## WHAT THE EXERCISE ASKS:
Could you copy out the items below, changing every "How do I perform" to "How can I carry out" and leaving everything else as it is?

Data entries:
***
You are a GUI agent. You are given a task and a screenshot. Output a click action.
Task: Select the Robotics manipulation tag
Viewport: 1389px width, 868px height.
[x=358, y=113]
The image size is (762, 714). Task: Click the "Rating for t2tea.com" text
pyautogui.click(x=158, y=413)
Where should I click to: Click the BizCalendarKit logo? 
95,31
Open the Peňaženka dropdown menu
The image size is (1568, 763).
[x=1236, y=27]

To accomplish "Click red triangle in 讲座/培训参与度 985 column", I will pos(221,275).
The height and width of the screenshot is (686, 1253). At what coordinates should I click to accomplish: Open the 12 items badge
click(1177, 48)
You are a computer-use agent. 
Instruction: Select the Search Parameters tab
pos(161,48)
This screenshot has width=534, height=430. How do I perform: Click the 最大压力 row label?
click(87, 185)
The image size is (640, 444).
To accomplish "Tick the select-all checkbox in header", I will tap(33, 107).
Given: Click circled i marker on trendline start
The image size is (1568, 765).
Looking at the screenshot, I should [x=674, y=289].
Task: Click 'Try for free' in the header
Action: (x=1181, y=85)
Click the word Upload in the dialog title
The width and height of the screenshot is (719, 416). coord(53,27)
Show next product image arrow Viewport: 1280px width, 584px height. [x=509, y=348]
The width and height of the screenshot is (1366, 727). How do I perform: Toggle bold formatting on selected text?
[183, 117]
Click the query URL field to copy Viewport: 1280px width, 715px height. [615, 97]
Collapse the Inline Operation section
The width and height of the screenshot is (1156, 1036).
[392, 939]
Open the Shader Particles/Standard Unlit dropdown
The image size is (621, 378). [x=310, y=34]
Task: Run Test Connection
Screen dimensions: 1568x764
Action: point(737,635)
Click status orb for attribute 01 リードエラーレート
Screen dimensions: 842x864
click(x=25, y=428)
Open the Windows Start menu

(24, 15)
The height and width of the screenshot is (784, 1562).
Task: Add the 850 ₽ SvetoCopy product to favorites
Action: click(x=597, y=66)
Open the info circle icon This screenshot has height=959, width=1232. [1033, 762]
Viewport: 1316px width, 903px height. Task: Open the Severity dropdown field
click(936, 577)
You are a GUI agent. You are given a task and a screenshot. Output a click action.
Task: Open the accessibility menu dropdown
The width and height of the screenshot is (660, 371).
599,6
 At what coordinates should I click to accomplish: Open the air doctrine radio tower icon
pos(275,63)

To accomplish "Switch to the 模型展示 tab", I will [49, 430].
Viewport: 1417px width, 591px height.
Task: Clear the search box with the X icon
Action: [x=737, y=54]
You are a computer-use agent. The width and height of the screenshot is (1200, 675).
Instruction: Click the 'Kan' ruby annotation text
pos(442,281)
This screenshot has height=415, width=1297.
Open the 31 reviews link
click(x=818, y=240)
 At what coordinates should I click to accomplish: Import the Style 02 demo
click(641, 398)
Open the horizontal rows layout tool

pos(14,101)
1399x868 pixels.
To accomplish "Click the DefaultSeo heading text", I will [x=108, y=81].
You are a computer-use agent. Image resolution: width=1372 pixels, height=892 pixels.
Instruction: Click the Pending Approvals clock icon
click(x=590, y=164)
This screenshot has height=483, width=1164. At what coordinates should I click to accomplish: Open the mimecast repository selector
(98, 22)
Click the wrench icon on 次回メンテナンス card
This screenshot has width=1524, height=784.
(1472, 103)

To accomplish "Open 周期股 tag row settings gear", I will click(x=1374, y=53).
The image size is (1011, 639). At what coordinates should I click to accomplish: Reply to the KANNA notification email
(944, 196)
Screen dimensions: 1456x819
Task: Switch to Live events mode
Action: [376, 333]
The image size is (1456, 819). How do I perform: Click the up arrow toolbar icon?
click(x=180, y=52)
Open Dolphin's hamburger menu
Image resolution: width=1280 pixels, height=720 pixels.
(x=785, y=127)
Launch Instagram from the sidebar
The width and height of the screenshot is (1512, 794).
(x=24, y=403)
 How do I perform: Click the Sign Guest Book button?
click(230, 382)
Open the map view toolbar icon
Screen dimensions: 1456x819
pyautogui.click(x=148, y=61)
***
## RESULT BELOW:
You are a GUI agent. You are given a task and a screenshot. Output a click action.
Task: Select the Robotics manipulation tag
Viewport: 1389px width, 868px height.
[x=358, y=113]
The image size is (762, 714). Task: Click the "Rating for t2tea.com" text
pyautogui.click(x=158, y=413)
Where should I click to: Click the BizCalendarKit logo? 
95,31
Open the Peňaženka dropdown menu
The image size is (1568, 763).
[x=1236, y=27]

To accomplish "Click red triangle in 讲座/培训参与度 985 column", I will pos(221,275).
The height and width of the screenshot is (686, 1253). At what coordinates should I click to accomplish: Open the 12 items badge
click(1177, 48)
You are a computer-use agent. 
Instruction: Select the Search Parameters tab
pos(161,48)
This screenshot has width=534, height=430. How can I carry out: Click the 最大压力 row label?
click(87, 185)
The image size is (640, 444).
To accomplish "Tick the select-all checkbox in header", I will tap(33, 107).
Given: Click circled i marker on trendline start
The image size is (1568, 765).
Looking at the screenshot, I should [x=674, y=289].
Task: Click 'Try for free' in the header
Action: (x=1181, y=85)
Click the word Upload in the dialog title
The width and height of the screenshot is (719, 416). coord(53,27)
Show next product image arrow Viewport: 1280px width, 584px height. [x=509, y=348]
The width and height of the screenshot is (1366, 727). How can I carry out: Toggle bold formatting on selected text?
[183, 117]
Click the query URL field to copy Viewport: 1280px width, 715px height. [615, 97]
Collapse the Inline Operation section
The width and height of the screenshot is (1156, 1036).
[392, 939]
Open the Shader Particles/Standard Unlit dropdown
The image size is (621, 378). [x=310, y=34]
Task: Run Test Connection
Screen dimensions: 1568x764
Action: point(737,635)
Click status orb for attribute 01 リードエラーレート
Screen dimensions: 842x864
click(x=25, y=428)
Open the Windows Start menu

(24, 15)
The height and width of the screenshot is (784, 1562).
Task: Add the 850 ₽ SvetoCopy product to favorites
Action: click(x=597, y=66)
Open the info circle icon This screenshot has height=959, width=1232. [1033, 762]
Viewport: 1316px width, 903px height. Task: Open the Severity dropdown field
click(936, 577)
You are a GUI agent. You are given a task and a screenshot. Output a click action.
Task: Open the accessibility menu dropdown
The width and height of the screenshot is (660, 371).
599,6
 At what coordinates should I click to accomplish: Open the air doctrine radio tower icon
pos(275,63)

To accomplish "Switch to the 模型展示 tab", I will [49, 430].
Viewport: 1417px width, 591px height.
Task: Clear the search box with the X icon
Action: [x=737, y=54]
You are a computer-use agent. The width and height of the screenshot is (1200, 675).
Instruction: Click the 'Kan' ruby annotation text
pos(442,281)
This screenshot has height=415, width=1297.
Open the 31 reviews link
click(x=818, y=240)
 At what coordinates should I click to accomplish: Import the Style 02 demo
click(641, 398)
Open the horizontal rows layout tool

pos(14,101)
1399x868 pixels.
To accomplish "Click the DefaultSeo heading text", I will [x=108, y=81].
You are a computer-use agent. Image resolution: width=1372 pixels, height=892 pixels.
Instruction: Click the Pending Approvals clock icon
click(x=590, y=164)
This screenshot has height=483, width=1164. At what coordinates should I click to accomplish: Open the mimecast repository selector
(98, 22)
Click the wrench icon on 次回メンテナンス card
This screenshot has width=1524, height=784.
(1472, 103)

To accomplish "Open 周期股 tag row settings gear", I will click(x=1374, y=53).
The image size is (1011, 639). At what coordinates should I click to accomplish: Reply to the KANNA notification email
(944, 196)
Screen dimensions: 1456x819
Task: Switch to Live events mode
Action: [376, 333]
The image size is (1456, 819). How can I carry out: Click the up arrow toolbar icon?
click(x=180, y=52)
Open Dolphin's hamburger menu
Image resolution: width=1280 pixels, height=720 pixels.
(x=785, y=127)
Launch Instagram from the sidebar
The width and height of the screenshot is (1512, 794).
(x=24, y=403)
 How can I carry out: Click the Sign Guest Book button?
click(230, 382)
Open the map view toolbar icon
Screen dimensions: 1456x819
pyautogui.click(x=148, y=61)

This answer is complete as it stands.